Gib die Zeilen der Auflistung unverändert wieder, beginnend mit der ersten Zeile und endend mit der Zeile, die „What do you“ enthält, diese eingeschlossen.

(Rohdaten)
◇ ◇ ◇ ◇

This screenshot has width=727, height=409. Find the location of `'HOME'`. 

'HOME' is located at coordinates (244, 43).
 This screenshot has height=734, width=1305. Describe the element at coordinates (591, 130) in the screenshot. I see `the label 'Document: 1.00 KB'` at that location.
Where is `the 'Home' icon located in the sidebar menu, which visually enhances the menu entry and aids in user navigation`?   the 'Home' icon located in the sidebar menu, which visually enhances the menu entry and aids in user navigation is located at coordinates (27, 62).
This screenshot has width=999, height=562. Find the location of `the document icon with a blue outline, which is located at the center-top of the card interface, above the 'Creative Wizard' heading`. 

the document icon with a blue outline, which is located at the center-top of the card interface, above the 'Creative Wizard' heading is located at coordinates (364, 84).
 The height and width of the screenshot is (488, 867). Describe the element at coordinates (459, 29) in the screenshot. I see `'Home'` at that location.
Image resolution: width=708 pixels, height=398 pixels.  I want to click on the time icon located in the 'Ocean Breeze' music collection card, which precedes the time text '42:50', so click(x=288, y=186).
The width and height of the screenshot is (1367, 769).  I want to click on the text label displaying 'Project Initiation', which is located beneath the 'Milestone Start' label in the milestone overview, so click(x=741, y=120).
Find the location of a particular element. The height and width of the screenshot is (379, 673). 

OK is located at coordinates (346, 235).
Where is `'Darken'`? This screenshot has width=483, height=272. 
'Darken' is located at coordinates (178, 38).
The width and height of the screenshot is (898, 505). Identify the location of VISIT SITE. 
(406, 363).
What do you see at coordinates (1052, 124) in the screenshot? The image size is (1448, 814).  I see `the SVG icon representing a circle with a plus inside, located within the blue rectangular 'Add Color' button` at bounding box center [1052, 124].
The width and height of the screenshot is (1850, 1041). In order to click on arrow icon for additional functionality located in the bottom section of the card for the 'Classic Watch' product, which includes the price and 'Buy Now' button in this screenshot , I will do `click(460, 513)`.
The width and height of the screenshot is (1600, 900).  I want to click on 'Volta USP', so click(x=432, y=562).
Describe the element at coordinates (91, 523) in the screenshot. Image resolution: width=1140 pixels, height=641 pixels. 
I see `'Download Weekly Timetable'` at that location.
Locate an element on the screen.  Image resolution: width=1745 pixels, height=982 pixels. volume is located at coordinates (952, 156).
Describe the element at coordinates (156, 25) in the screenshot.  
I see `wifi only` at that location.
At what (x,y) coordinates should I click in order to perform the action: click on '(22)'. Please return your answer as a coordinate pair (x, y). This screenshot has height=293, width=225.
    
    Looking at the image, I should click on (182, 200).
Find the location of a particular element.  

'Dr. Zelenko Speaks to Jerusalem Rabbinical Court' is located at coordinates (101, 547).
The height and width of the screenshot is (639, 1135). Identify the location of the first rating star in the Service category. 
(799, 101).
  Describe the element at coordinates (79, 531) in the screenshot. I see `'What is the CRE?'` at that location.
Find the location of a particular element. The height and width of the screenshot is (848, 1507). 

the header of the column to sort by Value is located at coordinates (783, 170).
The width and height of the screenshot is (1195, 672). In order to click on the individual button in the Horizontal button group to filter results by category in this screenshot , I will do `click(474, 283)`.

◇ ◇ ◇ ◇

▶ _Lösung zur Aufgabe_:
This screenshot has width=727, height=409. Find the location of `'HOME'`. 

'HOME' is located at coordinates (244, 43).
 This screenshot has height=734, width=1305. Describe the element at coordinates (591, 130) in the screenshot. I see `the label 'Document: 1.00 KB'` at that location.
Where is `the 'Home' icon located in the sidebar menu, which visually enhances the menu entry and aids in user navigation`?   the 'Home' icon located in the sidebar menu, which visually enhances the menu entry and aids in user navigation is located at coordinates (27, 62).
This screenshot has width=999, height=562. Find the location of `the document icon with a blue outline, which is located at the center-top of the card interface, above the 'Creative Wizard' heading`. 

the document icon with a blue outline, which is located at the center-top of the card interface, above the 'Creative Wizard' heading is located at coordinates (364, 84).
 The height and width of the screenshot is (488, 867). Describe the element at coordinates (459, 29) in the screenshot. I see `'Home'` at that location.
Image resolution: width=708 pixels, height=398 pixels.  I want to click on the time icon located in the 'Ocean Breeze' music collection card, which precedes the time text '42:50', so click(x=288, y=186).
The width and height of the screenshot is (1367, 769).  I want to click on the text label displaying 'Project Initiation', which is located beneath the 'Milestone Start' label in the milestone overview, so click(x=741, y=120).
Find the location of a particular element. The height and width of the screenshot is (379, 673). 

OK is located at coordinates (346, 235).
Where is `'Darken'`? This screenshot has width=483, height=272. 
'Darken' is located at coordinates (178, 38).
The width and height of the screenshot is (898, 505). Identify the location of VISIT SITE. 
(406, 363).
What do you see at coordinates (1052, 124) in the screenshot? The image size is (1448, 814).  I see `the SVG icon representing a circle with a plus inside, located within the blue rectangular 'Add Color' button` at bounding box center [1052, 124].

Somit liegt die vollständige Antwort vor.